WHAT THIS TASK INVOLVES
In the listing below, find the line with "Blog de Veterinaria (729, 208)" and the line with "Colegio Oficial (1185, 1788)". Repeat those two lines and all lines between them exactly.

DATASET RECORDS
○ ○ ○ ○
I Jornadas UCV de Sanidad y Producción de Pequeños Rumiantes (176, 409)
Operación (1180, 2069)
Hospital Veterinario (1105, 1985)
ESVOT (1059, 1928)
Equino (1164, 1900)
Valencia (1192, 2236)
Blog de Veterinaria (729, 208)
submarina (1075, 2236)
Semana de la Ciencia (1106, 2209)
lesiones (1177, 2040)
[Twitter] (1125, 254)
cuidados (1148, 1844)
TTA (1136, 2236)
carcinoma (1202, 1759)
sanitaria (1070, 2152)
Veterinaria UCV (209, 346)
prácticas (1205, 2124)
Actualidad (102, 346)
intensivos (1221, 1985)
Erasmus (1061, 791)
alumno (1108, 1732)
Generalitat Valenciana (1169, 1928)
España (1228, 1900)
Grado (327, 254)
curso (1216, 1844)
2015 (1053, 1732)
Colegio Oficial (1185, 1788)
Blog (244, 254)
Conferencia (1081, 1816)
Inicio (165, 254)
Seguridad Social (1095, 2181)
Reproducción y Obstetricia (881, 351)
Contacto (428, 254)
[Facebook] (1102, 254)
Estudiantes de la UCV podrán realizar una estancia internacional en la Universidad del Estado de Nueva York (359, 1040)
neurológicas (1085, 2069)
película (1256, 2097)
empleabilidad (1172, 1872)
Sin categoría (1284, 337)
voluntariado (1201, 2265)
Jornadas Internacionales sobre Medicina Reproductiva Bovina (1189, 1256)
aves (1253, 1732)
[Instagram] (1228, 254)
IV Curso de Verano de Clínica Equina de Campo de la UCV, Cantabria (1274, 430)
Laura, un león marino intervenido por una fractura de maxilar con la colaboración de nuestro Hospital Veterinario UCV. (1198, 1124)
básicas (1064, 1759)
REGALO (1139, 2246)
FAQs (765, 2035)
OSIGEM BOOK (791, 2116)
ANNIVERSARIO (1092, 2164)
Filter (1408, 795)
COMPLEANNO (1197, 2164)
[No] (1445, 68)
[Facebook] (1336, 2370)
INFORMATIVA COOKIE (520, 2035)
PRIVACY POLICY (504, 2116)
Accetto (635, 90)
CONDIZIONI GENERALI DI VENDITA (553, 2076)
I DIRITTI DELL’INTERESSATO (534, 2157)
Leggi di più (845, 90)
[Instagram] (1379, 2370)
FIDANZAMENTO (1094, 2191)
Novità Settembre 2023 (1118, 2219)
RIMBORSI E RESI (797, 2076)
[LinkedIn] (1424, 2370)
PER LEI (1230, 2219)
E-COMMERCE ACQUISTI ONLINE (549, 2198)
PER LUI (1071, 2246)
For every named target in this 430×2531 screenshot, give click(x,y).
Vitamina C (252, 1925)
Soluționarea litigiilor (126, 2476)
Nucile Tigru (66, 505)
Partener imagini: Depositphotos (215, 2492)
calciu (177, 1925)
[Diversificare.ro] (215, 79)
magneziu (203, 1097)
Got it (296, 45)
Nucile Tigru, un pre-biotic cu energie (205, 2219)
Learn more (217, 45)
○ ○ ○ ○
EXERCISE RESULT
Blog de Veterinaria (729, 208)
submarina (1075, 2236)
Semana de la Ciencia (1106, 2209)
lesiones (1177, 2040)
[Twitter] (1125, 254)
cuidados (1148, 1844)
TTA (1136, 2236)
carcinoma (1202, 1759)
sanitaria (1070, 2152)
Veterinaria UCV (209, 346)
prácticas (1205, 2124)
Actualidad (102, 346)
intensivos (1221, 1985)
Erasmus (1061, 791)
alumno (1108, 1732)
Generalitat Valenciana (1169, 1928)
España (1228, 1900)
Grado (327, 254)
curso (1216, 1844)
2015 (1053, 1732)
Colegio Oficial (1185, 1788)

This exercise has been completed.